__REQUIREMENT__. Return the lines of the material below exactly as they appear, starting with the line containing "At what coordinates should I click to accomplish: Click Acme" and continuing through the line containing "Action: (283, 13)", both included.
** BEGIN **
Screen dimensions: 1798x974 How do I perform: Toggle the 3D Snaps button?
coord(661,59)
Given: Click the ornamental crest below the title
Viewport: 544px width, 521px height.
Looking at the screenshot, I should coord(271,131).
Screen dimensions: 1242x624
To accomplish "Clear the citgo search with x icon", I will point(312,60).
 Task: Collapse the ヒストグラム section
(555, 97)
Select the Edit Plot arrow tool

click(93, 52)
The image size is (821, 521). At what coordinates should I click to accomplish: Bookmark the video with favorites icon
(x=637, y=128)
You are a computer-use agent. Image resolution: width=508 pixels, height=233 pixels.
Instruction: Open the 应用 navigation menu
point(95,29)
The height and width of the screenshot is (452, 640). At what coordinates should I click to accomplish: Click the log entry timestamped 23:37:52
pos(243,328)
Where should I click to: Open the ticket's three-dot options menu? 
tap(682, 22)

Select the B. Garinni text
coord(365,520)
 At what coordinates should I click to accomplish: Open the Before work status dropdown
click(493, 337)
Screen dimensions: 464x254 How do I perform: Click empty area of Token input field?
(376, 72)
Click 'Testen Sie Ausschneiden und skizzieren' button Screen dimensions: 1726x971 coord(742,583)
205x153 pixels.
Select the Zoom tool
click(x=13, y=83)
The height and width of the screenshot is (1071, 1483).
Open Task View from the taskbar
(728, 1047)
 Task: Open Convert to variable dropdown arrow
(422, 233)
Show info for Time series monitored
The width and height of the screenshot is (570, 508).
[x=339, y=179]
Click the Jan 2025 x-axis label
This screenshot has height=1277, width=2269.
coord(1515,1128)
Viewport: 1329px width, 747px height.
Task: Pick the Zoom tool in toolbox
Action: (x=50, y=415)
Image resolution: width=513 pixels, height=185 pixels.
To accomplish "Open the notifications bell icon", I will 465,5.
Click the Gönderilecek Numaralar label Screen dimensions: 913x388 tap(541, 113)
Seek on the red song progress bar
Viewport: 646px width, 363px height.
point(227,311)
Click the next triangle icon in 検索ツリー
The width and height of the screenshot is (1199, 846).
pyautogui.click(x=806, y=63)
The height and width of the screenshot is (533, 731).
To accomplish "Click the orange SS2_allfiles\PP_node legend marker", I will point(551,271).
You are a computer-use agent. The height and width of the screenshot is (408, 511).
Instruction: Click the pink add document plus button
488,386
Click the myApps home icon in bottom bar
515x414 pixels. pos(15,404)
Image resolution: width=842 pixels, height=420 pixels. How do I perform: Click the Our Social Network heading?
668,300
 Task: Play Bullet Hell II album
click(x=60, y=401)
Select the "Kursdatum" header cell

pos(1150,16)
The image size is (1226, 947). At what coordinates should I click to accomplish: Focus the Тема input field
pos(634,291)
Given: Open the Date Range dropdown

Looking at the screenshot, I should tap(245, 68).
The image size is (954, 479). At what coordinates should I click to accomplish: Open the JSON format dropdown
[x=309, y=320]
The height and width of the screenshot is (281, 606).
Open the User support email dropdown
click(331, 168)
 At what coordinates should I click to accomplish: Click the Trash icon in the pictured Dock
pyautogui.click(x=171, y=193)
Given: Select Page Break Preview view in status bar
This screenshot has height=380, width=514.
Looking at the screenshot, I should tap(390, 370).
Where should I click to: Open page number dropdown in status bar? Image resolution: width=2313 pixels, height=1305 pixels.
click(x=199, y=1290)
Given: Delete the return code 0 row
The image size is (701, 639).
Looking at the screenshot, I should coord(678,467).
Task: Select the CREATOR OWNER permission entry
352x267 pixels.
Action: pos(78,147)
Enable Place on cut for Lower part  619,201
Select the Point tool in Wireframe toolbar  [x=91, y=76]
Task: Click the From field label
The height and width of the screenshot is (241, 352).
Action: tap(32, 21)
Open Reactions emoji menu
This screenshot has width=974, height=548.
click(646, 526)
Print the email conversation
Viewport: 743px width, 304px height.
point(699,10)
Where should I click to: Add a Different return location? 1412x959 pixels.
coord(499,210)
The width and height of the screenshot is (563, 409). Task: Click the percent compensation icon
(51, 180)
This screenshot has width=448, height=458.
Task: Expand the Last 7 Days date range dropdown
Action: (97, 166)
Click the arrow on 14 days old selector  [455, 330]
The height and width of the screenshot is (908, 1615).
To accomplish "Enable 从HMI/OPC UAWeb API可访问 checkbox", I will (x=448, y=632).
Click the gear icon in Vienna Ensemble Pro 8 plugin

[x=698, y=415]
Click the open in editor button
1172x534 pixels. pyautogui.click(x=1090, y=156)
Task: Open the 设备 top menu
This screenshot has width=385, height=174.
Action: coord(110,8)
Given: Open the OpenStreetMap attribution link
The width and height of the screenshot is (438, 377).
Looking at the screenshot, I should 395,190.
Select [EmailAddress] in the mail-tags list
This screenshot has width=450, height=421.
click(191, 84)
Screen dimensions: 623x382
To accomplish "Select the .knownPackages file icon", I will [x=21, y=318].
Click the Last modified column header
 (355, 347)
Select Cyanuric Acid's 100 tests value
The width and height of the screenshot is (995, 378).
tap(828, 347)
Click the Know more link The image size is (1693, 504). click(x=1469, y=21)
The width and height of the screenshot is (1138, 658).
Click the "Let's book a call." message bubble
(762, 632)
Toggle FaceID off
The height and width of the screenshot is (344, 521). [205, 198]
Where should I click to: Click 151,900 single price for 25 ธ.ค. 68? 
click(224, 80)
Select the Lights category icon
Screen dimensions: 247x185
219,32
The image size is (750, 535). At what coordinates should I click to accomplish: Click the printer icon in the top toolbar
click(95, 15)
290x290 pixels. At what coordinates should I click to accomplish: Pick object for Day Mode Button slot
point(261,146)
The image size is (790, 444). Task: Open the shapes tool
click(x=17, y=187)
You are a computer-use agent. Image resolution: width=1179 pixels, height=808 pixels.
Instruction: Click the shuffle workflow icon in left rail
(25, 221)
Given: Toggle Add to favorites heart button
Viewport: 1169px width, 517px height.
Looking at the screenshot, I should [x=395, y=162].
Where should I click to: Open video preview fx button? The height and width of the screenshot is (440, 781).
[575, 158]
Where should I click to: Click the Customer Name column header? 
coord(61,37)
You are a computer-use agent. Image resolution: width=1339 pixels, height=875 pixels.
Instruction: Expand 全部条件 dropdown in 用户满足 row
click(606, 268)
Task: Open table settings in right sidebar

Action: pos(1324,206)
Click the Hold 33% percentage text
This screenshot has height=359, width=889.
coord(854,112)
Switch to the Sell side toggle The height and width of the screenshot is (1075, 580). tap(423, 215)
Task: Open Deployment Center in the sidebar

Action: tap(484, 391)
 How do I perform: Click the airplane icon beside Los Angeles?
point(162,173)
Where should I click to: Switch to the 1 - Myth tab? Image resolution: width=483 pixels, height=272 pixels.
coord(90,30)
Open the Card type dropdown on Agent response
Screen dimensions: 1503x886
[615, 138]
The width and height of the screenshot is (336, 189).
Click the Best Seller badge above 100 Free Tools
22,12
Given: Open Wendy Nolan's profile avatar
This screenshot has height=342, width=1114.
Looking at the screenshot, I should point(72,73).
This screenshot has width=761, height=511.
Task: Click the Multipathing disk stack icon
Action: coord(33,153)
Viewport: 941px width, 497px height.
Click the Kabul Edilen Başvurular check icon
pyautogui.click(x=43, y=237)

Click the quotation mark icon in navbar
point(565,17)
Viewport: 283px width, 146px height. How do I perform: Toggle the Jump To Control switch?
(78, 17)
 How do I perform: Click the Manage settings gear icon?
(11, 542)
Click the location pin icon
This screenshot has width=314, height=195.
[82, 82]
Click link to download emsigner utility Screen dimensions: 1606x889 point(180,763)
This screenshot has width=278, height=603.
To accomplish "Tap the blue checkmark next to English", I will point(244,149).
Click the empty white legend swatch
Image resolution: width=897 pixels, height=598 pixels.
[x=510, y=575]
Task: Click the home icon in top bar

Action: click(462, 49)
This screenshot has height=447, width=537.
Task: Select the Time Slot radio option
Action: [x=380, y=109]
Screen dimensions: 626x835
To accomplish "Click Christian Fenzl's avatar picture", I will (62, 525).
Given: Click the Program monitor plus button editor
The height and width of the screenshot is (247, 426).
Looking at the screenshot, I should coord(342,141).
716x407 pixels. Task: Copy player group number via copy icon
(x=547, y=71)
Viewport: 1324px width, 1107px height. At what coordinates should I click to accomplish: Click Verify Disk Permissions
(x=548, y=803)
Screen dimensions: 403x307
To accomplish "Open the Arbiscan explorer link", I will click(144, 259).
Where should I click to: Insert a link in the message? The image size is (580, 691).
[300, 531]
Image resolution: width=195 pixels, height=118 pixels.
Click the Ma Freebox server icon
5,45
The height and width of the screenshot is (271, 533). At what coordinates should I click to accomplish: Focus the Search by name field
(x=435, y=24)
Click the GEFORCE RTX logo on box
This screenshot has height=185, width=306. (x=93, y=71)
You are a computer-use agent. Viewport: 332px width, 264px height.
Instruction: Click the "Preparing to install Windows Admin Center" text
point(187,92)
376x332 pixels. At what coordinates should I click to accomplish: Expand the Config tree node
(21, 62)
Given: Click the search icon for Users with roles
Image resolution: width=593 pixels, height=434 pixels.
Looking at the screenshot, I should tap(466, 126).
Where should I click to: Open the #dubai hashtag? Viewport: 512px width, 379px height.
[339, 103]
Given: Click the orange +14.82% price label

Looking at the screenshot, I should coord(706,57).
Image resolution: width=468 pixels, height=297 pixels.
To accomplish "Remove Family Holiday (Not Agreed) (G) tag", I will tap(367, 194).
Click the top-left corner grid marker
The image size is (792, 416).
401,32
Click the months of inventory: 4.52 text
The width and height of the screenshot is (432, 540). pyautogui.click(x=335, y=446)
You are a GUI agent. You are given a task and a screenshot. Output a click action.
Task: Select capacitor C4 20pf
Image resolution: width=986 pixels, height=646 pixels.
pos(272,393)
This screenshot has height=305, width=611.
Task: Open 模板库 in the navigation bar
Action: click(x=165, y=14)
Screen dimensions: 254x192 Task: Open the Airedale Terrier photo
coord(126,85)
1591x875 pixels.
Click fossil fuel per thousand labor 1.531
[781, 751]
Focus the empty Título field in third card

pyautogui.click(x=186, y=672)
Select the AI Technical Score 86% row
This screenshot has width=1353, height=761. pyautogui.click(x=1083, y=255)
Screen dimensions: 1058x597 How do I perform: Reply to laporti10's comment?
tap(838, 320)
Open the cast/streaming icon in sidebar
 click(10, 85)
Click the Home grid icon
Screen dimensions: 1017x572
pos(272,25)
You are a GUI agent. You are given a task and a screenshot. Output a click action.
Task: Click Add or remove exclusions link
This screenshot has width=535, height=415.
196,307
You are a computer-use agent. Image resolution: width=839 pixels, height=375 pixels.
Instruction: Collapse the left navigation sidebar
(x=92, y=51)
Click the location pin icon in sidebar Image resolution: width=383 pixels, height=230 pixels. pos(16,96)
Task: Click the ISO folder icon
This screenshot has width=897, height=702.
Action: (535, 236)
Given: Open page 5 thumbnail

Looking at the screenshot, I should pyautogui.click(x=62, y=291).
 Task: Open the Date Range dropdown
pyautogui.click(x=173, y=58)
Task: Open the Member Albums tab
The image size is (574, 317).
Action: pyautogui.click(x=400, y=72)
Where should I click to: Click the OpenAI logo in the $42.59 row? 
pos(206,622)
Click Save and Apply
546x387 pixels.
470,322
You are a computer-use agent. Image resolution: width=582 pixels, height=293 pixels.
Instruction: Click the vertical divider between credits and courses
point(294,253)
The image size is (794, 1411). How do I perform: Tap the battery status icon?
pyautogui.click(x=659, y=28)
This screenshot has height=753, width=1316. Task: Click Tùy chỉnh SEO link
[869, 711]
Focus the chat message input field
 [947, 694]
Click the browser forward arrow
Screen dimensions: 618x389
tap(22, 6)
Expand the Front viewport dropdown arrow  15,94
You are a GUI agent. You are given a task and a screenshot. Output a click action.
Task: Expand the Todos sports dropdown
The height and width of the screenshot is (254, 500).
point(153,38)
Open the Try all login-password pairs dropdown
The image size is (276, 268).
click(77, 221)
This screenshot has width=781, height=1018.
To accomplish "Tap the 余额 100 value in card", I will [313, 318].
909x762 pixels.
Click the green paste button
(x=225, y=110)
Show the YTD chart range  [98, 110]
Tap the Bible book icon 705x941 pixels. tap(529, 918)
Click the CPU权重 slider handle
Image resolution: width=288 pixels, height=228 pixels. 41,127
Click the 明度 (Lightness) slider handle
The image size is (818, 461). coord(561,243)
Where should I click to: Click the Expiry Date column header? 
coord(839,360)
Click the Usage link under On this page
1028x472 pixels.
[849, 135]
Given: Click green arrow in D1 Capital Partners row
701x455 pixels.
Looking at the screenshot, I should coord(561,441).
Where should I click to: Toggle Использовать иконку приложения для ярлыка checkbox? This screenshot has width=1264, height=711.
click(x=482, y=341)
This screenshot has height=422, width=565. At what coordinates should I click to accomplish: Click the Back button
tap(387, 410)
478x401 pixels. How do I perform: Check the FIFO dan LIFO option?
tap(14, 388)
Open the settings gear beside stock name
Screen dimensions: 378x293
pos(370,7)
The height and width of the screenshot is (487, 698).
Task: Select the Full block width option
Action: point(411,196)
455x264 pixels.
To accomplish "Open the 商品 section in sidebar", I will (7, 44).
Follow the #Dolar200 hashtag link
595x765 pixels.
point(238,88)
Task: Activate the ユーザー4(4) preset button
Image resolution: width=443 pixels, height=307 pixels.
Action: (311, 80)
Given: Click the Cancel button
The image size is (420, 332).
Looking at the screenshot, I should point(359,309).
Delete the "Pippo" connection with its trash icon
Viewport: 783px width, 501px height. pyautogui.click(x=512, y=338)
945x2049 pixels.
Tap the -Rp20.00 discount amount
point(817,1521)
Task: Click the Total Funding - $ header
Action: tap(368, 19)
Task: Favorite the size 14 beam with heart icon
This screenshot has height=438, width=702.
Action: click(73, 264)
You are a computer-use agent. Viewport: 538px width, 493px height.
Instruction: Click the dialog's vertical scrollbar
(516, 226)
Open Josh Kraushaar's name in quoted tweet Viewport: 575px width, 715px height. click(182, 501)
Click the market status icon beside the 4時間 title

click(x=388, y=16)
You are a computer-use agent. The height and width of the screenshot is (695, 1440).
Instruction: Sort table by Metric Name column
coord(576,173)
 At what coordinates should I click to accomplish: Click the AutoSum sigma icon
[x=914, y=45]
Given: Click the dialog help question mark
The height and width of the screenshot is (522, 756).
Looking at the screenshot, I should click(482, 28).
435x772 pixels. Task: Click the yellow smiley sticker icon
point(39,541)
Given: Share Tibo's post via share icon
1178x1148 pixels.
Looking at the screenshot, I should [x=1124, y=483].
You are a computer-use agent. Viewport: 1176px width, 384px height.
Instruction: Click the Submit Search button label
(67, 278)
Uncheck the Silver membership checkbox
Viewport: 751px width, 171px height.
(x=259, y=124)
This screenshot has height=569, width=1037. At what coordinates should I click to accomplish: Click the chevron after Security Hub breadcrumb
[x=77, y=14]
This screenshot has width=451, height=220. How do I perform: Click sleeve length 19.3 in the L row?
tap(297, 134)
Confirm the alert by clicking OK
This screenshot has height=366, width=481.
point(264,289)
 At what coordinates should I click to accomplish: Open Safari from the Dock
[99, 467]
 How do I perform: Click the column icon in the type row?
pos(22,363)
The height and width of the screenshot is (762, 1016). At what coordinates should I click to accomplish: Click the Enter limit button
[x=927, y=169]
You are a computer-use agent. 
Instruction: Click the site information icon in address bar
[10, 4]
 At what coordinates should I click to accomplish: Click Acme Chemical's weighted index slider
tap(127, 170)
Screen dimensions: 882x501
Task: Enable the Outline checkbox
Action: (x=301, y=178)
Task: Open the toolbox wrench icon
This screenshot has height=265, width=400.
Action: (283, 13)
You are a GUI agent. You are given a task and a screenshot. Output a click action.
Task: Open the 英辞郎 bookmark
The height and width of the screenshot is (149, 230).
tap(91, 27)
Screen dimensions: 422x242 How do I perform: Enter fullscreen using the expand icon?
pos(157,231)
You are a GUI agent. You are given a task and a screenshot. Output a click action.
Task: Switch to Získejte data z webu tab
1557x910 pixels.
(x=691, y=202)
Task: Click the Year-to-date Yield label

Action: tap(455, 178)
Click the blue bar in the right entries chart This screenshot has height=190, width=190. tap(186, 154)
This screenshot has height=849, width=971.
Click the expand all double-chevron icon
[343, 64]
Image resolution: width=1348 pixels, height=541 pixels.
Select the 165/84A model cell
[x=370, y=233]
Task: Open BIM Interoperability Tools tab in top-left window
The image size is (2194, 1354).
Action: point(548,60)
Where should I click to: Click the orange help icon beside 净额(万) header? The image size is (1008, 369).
** END **
__RESPONSE FOR THIS EXERCISE__.
 At what coordinates should I click to accomplish: Click Acme Chemical's weighted index slider
tap(127, 170)
Screen dimensions: 882x501
Task: Enable the Outline checkbox
Action: (x=301, y=178)
Task: Open the toolbox wrench icon
This screenshot has height=265, width=400.
Action: (283, 13)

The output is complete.